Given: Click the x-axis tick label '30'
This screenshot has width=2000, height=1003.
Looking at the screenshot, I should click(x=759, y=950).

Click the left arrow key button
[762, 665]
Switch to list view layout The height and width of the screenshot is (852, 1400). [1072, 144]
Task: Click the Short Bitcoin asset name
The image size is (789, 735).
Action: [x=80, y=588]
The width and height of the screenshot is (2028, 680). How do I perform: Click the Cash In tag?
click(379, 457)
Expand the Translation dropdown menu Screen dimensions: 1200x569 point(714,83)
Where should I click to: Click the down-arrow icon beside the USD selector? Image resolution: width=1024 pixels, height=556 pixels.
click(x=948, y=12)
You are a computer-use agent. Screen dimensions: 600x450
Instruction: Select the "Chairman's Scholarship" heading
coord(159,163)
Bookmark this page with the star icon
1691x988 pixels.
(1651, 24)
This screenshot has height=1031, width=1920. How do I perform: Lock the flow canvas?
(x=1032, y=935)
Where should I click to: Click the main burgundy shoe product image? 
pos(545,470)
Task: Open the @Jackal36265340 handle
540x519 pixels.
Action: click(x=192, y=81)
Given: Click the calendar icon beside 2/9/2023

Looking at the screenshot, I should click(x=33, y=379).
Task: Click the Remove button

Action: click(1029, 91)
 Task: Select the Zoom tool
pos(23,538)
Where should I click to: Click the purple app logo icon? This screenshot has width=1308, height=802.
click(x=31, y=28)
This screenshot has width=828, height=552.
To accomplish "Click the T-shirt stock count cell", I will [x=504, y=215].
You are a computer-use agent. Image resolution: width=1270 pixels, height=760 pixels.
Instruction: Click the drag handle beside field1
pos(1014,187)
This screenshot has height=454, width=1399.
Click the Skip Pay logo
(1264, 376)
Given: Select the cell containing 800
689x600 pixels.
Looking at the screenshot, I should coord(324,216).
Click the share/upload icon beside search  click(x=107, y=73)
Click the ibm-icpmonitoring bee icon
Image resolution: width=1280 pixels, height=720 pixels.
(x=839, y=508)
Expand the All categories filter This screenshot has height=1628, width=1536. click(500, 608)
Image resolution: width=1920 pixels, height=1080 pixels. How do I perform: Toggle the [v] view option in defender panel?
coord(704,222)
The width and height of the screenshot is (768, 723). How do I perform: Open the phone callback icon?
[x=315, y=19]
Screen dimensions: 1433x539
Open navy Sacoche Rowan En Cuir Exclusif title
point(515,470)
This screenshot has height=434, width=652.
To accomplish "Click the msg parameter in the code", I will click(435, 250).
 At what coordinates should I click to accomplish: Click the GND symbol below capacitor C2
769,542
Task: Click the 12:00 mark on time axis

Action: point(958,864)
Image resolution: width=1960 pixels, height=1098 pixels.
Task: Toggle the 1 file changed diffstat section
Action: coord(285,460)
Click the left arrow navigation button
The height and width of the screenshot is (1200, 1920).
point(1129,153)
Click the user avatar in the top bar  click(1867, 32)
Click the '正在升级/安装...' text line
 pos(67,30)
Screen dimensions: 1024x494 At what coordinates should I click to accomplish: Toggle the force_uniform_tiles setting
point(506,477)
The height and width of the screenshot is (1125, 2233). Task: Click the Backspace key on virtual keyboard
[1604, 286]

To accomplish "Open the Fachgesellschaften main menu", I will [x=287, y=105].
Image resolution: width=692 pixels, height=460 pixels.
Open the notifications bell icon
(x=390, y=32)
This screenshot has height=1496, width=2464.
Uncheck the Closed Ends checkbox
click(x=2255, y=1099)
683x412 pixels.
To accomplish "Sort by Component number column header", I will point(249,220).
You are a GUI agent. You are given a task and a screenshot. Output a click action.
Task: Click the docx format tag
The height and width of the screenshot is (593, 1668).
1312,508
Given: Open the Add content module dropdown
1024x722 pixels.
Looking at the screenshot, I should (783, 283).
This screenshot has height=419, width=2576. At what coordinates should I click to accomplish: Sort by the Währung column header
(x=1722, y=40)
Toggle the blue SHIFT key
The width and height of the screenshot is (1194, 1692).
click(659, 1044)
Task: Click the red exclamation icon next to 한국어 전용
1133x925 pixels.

## PROBLEM REQUIREMENTS
Can you rewrite the data as a numbered list, starting at the line that contains "Screen dimensions: 1024x494" and ending at the last line of the data, with any blank lines left out?

## CORRECT OUTPUT
1. Screen dimensions: 1024x494 At what coordinates should I click to accomplish: Toggle the force_uniform_tiles setting
2. point(506,477)
3. The height and width of the screenshot is (1125, 2233). Task: Click the Backspace key on virtual keyboard
4. [1604, 286]
5. To accomplish "Open the Fachgesellschaften main menu", I will [x=287, y=105].
6. Image resolution: width=692 pixels, height=460 pixels.
7. Open the notifications bell icon
8. (x=390, y=32)
9. This screenshot has height=1496, width=2464.
10. Uncheck the Closed Ends checkbox
11. click(x=2255, y=1099)
12. 683x412 pixels.
13. To accomplish "Sort by Component number column header", I will point(249,220).
14. You are a GUI agent. You are given a task and a screenshot. Output a click action.
15. Task: Click the docx format tag
16. The height and width of the screenshot is (593, 1668).
17. 1312,508
18. Given: Open the Add content module dropdown
19. 1024x722 pixels.
20. Looking at the screenshot, I should (783, 283).
21. This screenshot has height=419, width=2576. At what coordinates should I click to accomplish: Sort by the Währung column header
22. (x=1722, y=40)
23. Toggle the blue SHIFT key
24. The width and height of the screenshot is (1194, 1692).
25. click(659, 1044)
26. Task: Click the red exclamation icon next to 한국어 전용
27. 1133x925 pixels.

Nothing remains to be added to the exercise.